The Digital Age At A Crossroads

While Sony's latest movie release, The Interview, may lack any sense of good taste, it is certainly in their right to produce and distribute it.  Why they chose to use an assassination of a live foreign leader, no matter how notorious, is beyond understanding.  But freedom of speech certainly gives them the right, even if it lacks a certain common sense.  Would the movie have even gotten made if it was about a current domestic leader?  Highly doubtful.

Still, two wrongs don't make a right and the work of hackers to infiltrate Sony and release sensitive information from their computers clearly crossed the line as well.  Worse comes threats made from these same hackers alluding to loss of life at movie theaters that go ahead and play the film.  Given such threats, some movie houses have already canceled showings of The Interview. 

The problem with all of this is that by succumbing to these hackers and their threats, it sets a dangerous precedent for future hackers to follow the same playbook.  Like they say about secrets, the moment you share something with someone else, it is no longer a secret.  And the moment we communicate digitally, it is there for eternity.  It may be meant to be shared with one or a few, but like secrets, others will try to access it.  In a world of great freedoms of expression, we sometimes forget our manners.

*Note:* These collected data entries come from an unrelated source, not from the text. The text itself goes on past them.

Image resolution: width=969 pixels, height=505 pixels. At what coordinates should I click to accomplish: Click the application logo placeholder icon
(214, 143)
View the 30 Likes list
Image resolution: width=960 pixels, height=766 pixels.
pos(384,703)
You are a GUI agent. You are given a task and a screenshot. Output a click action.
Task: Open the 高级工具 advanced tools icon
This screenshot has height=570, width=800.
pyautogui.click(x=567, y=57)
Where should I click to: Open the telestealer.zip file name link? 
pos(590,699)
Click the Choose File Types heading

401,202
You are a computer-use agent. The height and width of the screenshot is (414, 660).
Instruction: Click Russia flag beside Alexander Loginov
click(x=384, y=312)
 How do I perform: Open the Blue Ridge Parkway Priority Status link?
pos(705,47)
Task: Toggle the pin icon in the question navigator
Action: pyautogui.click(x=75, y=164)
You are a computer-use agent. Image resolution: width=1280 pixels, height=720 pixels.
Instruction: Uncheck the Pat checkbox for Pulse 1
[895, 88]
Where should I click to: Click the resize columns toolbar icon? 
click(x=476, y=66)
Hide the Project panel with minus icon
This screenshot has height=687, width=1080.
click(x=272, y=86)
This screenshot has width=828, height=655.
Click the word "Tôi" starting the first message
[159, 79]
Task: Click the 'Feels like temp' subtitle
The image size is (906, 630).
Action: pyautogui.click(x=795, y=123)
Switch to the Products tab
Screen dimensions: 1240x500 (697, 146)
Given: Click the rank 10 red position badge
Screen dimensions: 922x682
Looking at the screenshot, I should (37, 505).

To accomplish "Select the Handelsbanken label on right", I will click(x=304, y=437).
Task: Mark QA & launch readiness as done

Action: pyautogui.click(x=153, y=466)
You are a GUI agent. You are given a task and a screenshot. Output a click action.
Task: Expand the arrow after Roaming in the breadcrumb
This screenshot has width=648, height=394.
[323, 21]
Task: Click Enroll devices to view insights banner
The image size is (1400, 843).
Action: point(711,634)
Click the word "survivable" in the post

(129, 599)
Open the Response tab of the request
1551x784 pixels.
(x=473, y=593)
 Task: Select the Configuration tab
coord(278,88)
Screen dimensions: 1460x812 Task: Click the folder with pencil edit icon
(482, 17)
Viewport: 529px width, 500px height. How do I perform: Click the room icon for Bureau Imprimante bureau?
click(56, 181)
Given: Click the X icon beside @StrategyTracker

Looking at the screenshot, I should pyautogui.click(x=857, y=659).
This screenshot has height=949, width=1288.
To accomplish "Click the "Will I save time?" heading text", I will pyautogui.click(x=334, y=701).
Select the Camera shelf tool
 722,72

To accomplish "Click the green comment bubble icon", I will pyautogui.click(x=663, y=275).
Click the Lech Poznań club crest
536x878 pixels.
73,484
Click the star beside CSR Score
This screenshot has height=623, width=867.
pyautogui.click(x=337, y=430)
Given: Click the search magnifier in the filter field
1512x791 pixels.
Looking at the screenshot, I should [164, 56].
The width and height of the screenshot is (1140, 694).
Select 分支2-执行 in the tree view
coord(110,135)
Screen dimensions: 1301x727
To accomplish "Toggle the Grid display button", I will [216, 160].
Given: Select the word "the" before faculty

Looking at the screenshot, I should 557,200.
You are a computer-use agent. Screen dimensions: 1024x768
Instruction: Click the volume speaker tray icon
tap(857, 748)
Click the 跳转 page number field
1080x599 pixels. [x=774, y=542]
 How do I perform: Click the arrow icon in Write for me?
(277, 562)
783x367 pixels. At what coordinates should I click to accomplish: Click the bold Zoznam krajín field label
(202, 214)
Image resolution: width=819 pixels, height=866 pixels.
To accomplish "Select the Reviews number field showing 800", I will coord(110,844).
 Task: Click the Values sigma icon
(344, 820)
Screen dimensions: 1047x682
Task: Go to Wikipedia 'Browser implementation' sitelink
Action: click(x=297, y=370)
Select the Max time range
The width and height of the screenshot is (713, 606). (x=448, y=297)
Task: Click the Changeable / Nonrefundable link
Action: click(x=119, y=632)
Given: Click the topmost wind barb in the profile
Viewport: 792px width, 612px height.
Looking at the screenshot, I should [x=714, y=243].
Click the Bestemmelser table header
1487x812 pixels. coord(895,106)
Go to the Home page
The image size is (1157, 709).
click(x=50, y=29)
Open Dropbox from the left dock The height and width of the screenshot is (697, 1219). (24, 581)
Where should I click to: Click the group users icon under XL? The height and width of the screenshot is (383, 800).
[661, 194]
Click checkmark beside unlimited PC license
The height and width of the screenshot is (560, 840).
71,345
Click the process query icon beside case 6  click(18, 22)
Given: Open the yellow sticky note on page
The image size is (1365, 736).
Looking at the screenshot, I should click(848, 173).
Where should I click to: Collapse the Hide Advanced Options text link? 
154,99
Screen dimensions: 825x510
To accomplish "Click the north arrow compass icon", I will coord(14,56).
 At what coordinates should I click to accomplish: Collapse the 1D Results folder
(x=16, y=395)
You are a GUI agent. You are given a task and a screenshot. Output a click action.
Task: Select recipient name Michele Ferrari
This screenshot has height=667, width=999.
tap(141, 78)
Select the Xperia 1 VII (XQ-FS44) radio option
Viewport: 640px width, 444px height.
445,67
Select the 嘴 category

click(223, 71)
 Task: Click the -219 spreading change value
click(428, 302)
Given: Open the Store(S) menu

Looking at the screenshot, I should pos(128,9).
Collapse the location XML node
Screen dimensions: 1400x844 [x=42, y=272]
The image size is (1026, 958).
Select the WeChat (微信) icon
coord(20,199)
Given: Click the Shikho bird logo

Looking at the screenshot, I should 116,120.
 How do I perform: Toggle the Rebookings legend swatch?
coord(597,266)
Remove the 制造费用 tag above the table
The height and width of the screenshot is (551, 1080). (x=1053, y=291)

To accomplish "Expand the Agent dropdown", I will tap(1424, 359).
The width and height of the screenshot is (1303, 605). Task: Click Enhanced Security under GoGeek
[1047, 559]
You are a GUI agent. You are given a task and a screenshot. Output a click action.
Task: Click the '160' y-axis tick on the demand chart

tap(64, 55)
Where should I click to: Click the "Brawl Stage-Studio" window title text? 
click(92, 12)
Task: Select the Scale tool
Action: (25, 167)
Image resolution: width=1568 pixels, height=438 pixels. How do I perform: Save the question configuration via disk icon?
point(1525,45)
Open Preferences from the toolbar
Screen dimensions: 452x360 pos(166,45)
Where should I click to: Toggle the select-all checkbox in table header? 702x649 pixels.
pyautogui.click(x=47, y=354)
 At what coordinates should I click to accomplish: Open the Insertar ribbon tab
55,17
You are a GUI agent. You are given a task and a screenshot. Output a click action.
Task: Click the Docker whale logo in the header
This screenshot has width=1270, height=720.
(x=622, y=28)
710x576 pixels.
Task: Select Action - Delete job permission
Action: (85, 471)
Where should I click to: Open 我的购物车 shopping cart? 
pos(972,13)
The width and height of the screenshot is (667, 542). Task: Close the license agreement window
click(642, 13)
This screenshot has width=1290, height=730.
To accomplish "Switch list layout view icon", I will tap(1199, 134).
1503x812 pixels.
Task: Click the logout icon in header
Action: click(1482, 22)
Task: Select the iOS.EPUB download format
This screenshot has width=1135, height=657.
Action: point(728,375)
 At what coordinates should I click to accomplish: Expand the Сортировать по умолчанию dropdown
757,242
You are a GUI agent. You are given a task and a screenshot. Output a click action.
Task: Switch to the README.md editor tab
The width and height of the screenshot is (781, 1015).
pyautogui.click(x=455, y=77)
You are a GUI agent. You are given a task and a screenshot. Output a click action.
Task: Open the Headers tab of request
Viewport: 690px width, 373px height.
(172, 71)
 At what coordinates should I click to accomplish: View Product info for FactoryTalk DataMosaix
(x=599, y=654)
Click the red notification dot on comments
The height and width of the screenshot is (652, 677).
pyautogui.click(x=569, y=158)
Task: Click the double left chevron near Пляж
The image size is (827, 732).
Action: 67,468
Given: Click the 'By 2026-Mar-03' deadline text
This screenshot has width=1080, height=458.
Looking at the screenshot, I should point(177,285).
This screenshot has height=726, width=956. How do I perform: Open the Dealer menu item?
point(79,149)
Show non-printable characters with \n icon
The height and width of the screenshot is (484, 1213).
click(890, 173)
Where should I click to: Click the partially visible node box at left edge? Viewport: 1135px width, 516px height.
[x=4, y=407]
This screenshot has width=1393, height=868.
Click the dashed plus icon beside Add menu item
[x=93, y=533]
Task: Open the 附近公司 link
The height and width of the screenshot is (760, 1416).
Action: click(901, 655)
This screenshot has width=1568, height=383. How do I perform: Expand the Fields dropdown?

To the hackers exposing Sony secrets and threatening lives, one wrong move does not condone another.  And as a society, much must be done to stop these hackers from succeeding.  Not so this particular movie can play but that our freedoms remain intact.  And in the future, perhaps as a society we need to regain our politeness, our moral fiber, our consideration of others, for once something is said, it is there for an eternity.